I'm not talking about fully standalone compiled DSLs (totally agree they're
usually unmaintainable) - I was referring to the metaprogramming-based
compiled eDSLs, implemented as macros on top of a host language (or a range of
host languages). This way it's really easy to mix traits into your DSL design,
including various type systems, not even necessarily directly compatible with
the host language type system.

I found it very productive to have Prolog (or anything comparable) as one of
the host languages, it's trivial then to map most of the practical type
systems to it.

------
habosa
Wow. That was an amazing article. I have been doing Rails/Ruby for years and
never understood any of that.

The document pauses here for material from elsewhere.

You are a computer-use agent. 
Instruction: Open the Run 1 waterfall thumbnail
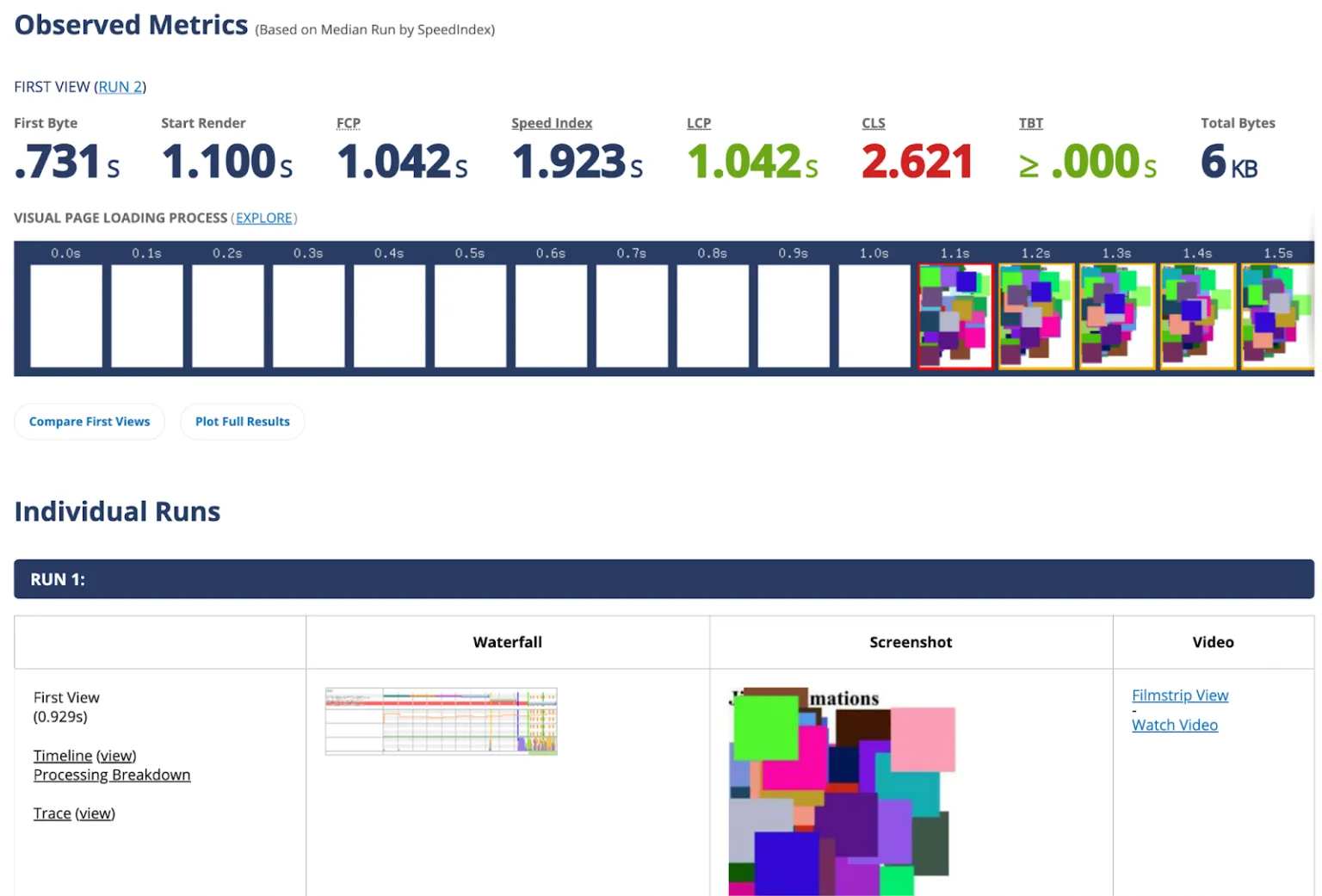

Thanks for putting that together, please
consider doing more tutorials for other interesting things going on in
ZenPayroll.

------
tcopeland
That's a great writeup, well done.

Along the same lines, here's the ever-entertaining Rich Kilmer talking about
DSL experiences on some government projects:

[http://www.infoq.com/presentations/kilmer-ruby-
dsls](http://www.infoq.com/presentations/kilmer-ruby-dsls)

------
qewrffewqwfqew
I don't get it. How is this a DSL?

Programmer with a couple of decades' experience here, but no ruby. I have no
idea what half the tokens in the example mean, or what changes would be valid
beyond editing the four obvious values.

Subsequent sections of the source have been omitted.